▶ Task brief
Only the lines from the one containing "Viewport: 785px width, 720px" through the end of the entries should be returned, exactly as they are, with the pictures omitted.

[Saved data entries]
Segment Open

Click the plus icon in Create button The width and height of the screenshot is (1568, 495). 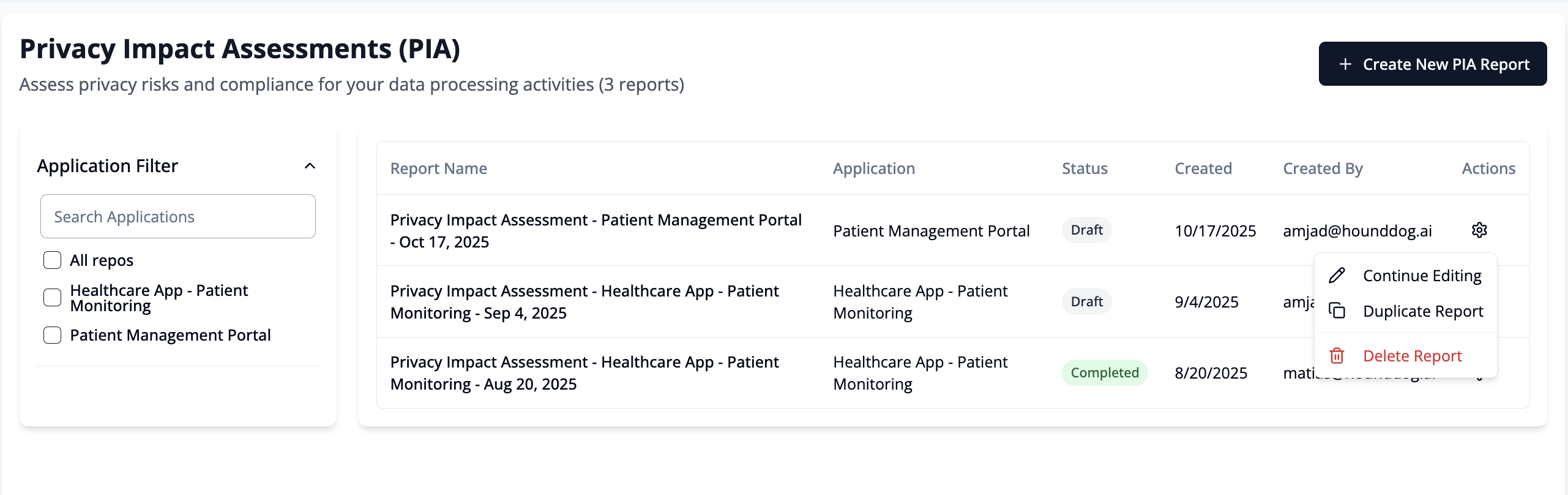1345,64
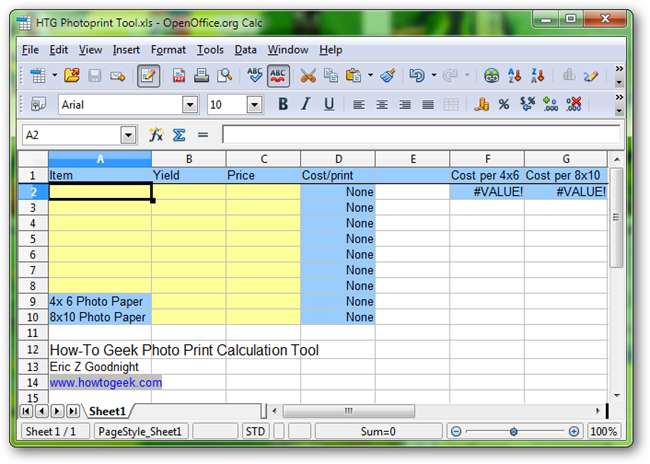Click the Cut scissors icon
Image resolution: width=650 pixels, height=464 pixels.
[x=308, y=75]
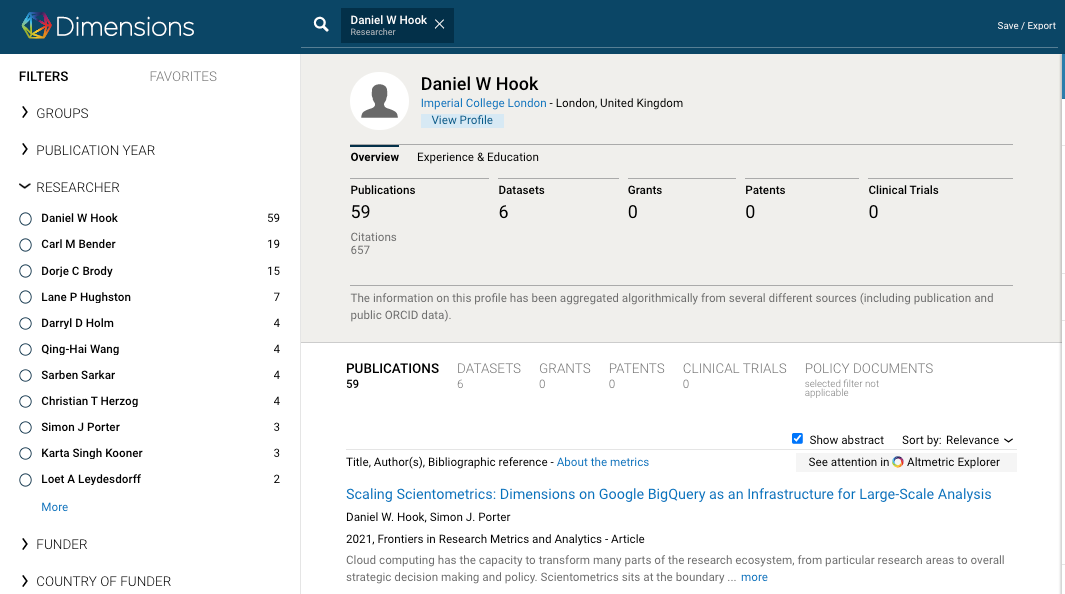Click the View Profile button
The width and height of the screenshot is (1065, 594).
pos(462,120)
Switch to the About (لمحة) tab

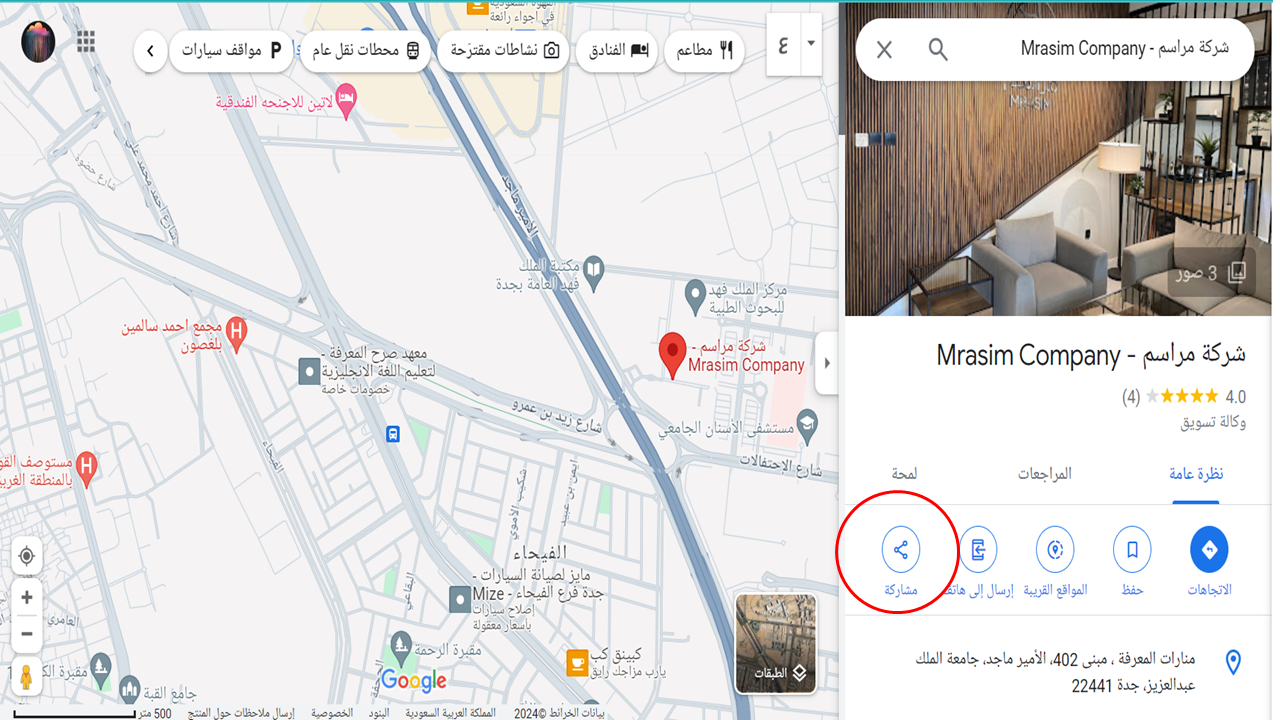click(x=904, y=474)
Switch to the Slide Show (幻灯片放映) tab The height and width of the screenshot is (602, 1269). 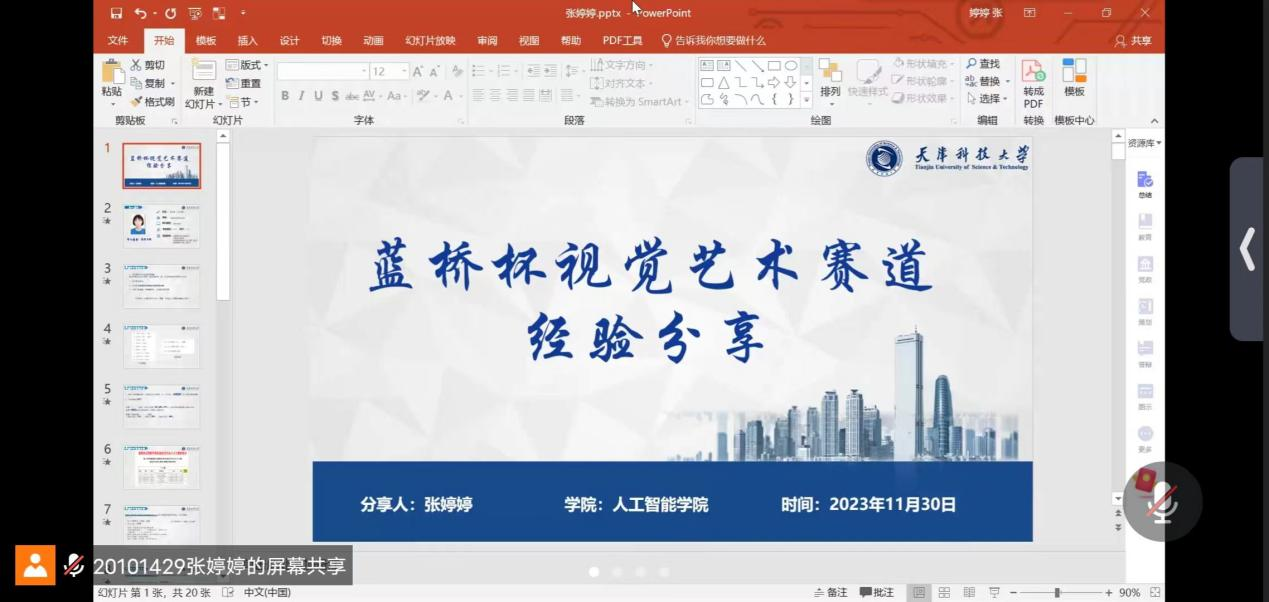point(430,41)
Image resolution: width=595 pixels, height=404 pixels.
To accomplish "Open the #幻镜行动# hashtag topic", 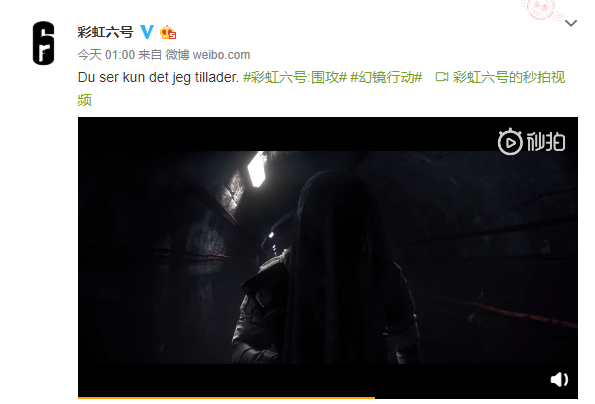I will (x=386, y=77).
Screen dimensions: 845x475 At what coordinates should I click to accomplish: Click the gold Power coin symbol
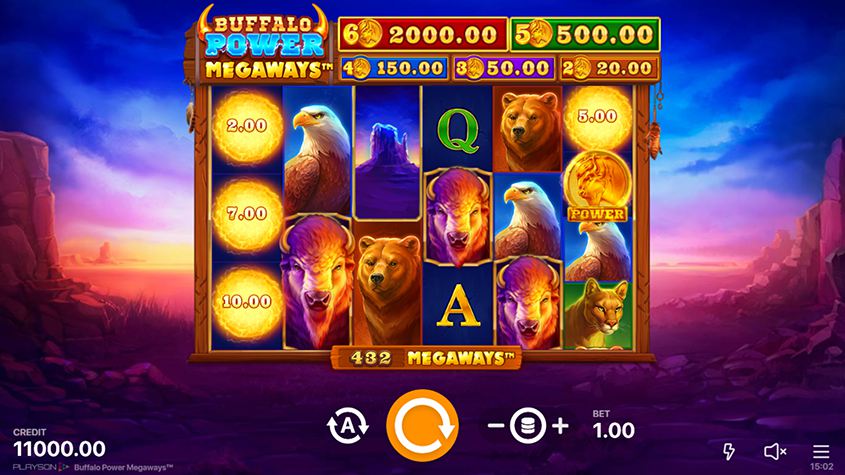pos(597,187)
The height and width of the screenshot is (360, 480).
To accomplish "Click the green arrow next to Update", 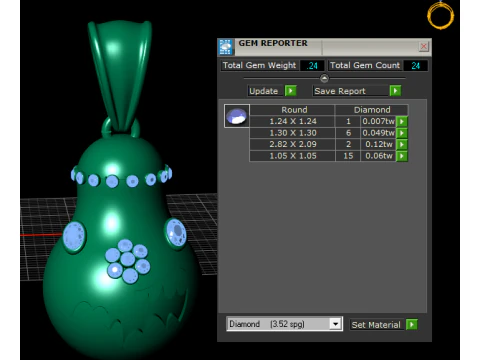I will pos(291,91).
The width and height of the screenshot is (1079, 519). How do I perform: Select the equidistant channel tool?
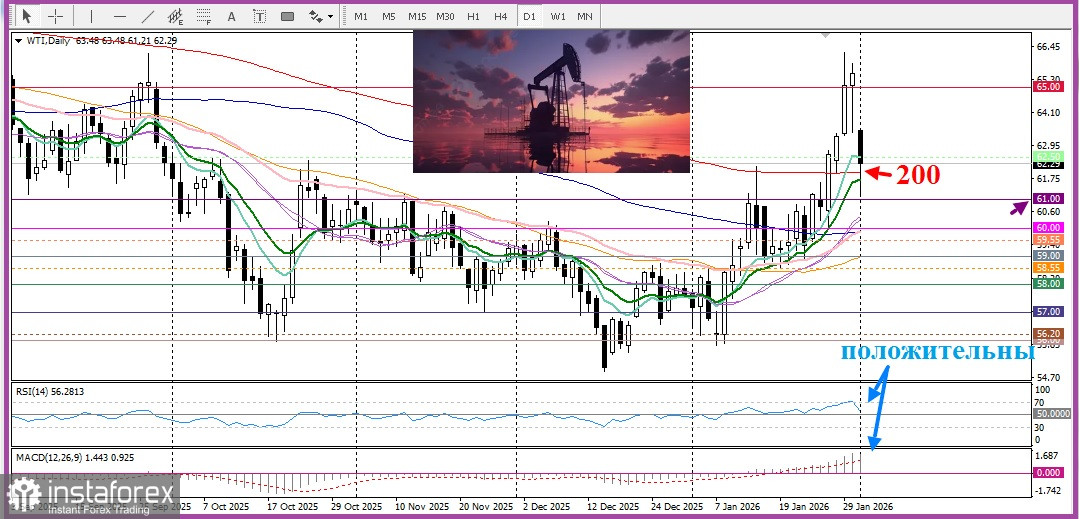coord(176,16)
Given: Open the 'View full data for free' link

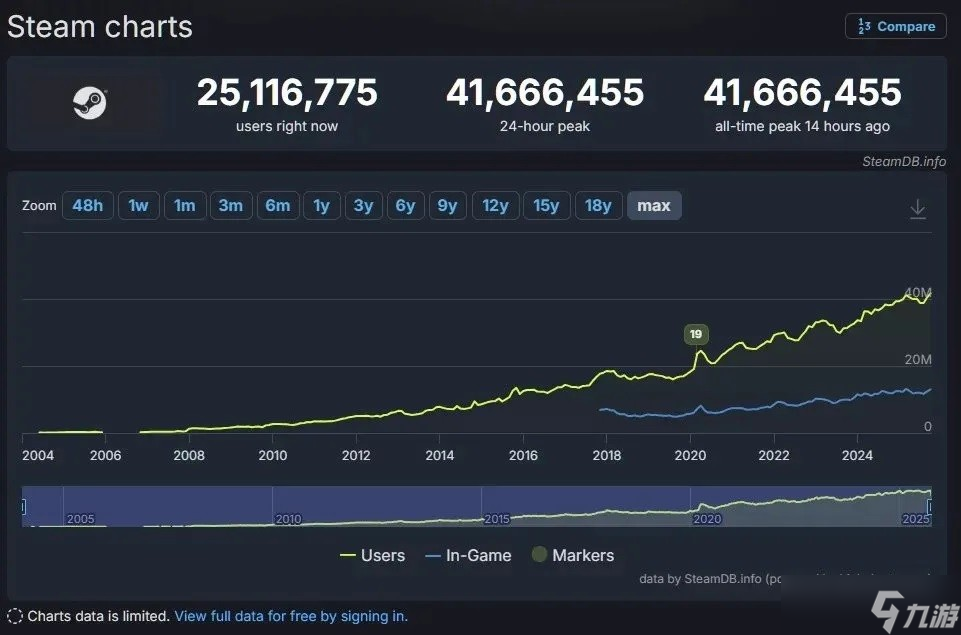Looking at the screenshot, I should coord(291,616).
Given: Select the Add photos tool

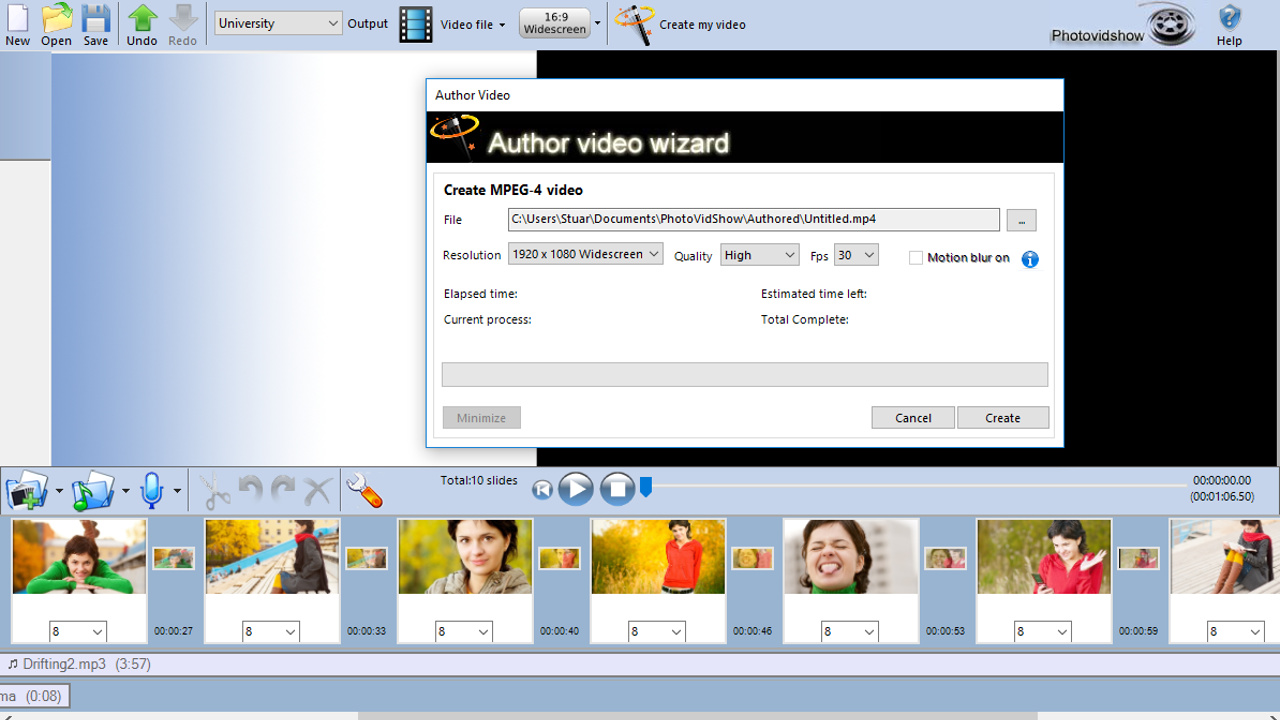Looking at the screenshot, I should 28,489.
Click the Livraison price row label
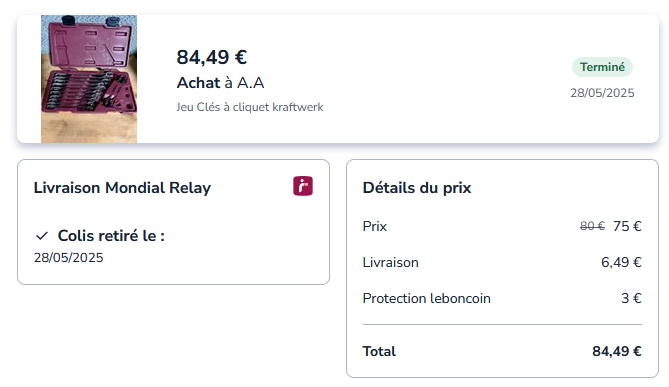The height and width of the screenshot is (387, 669). pyautogui.click(x=390, y=262)
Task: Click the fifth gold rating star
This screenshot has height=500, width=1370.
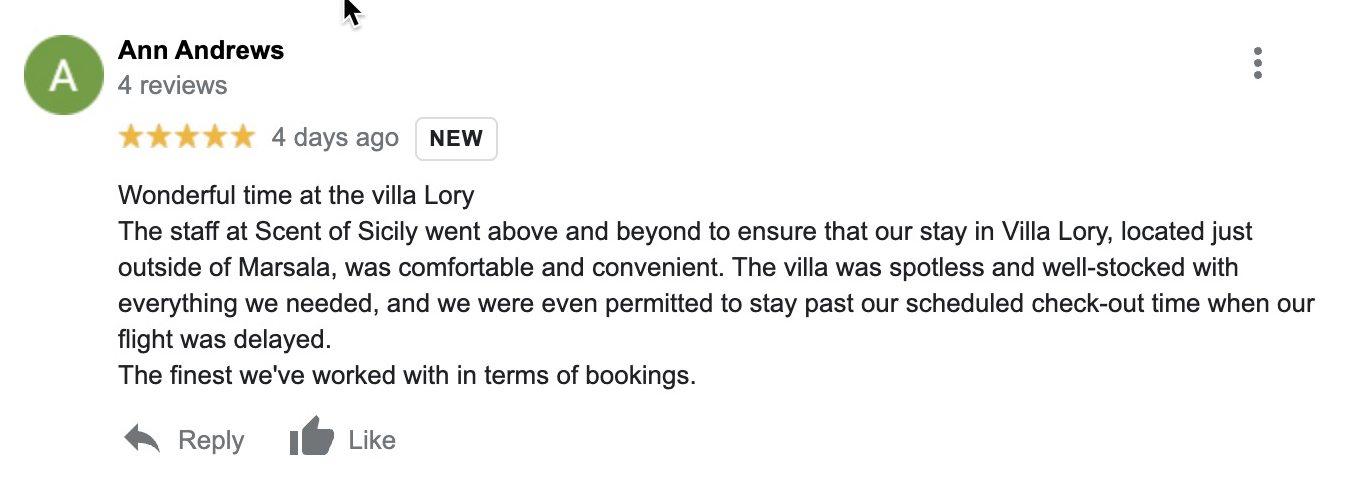Action: coord(243,137)
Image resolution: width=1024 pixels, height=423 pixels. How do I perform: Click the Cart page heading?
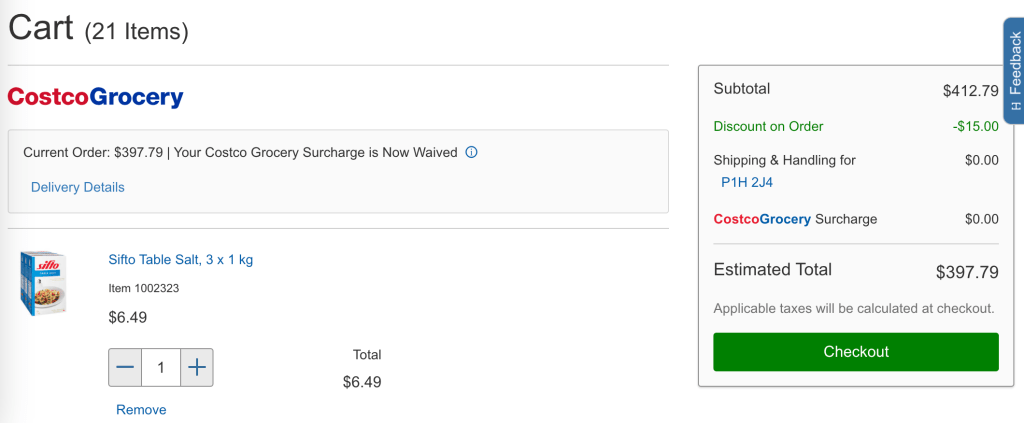41,27
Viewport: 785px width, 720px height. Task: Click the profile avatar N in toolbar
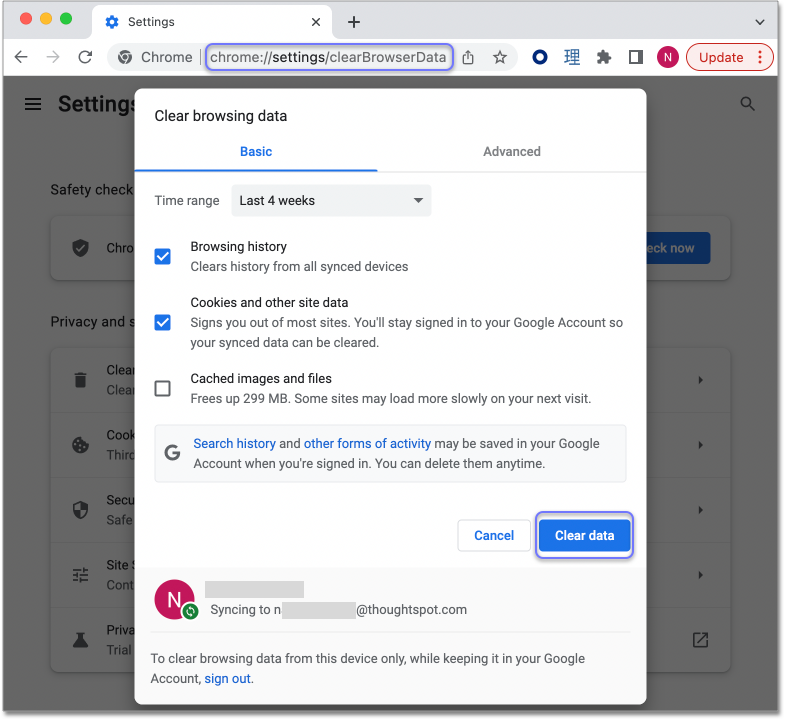point(668,57)
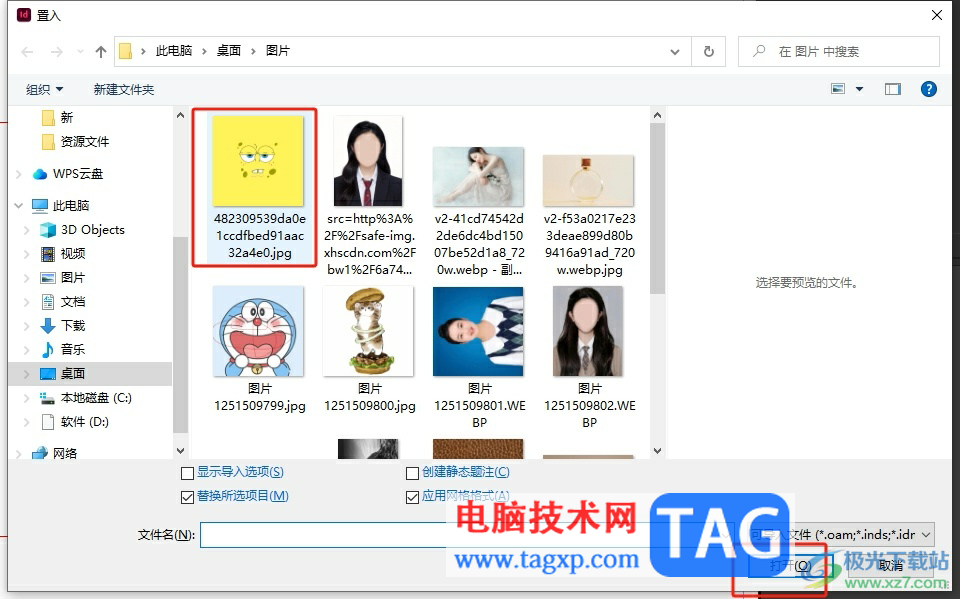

Segment Closed

▶ Answer for the task
Viewport: 785px width, 720px height. Task: Click the profile avatar N in toolbar
point(668,57)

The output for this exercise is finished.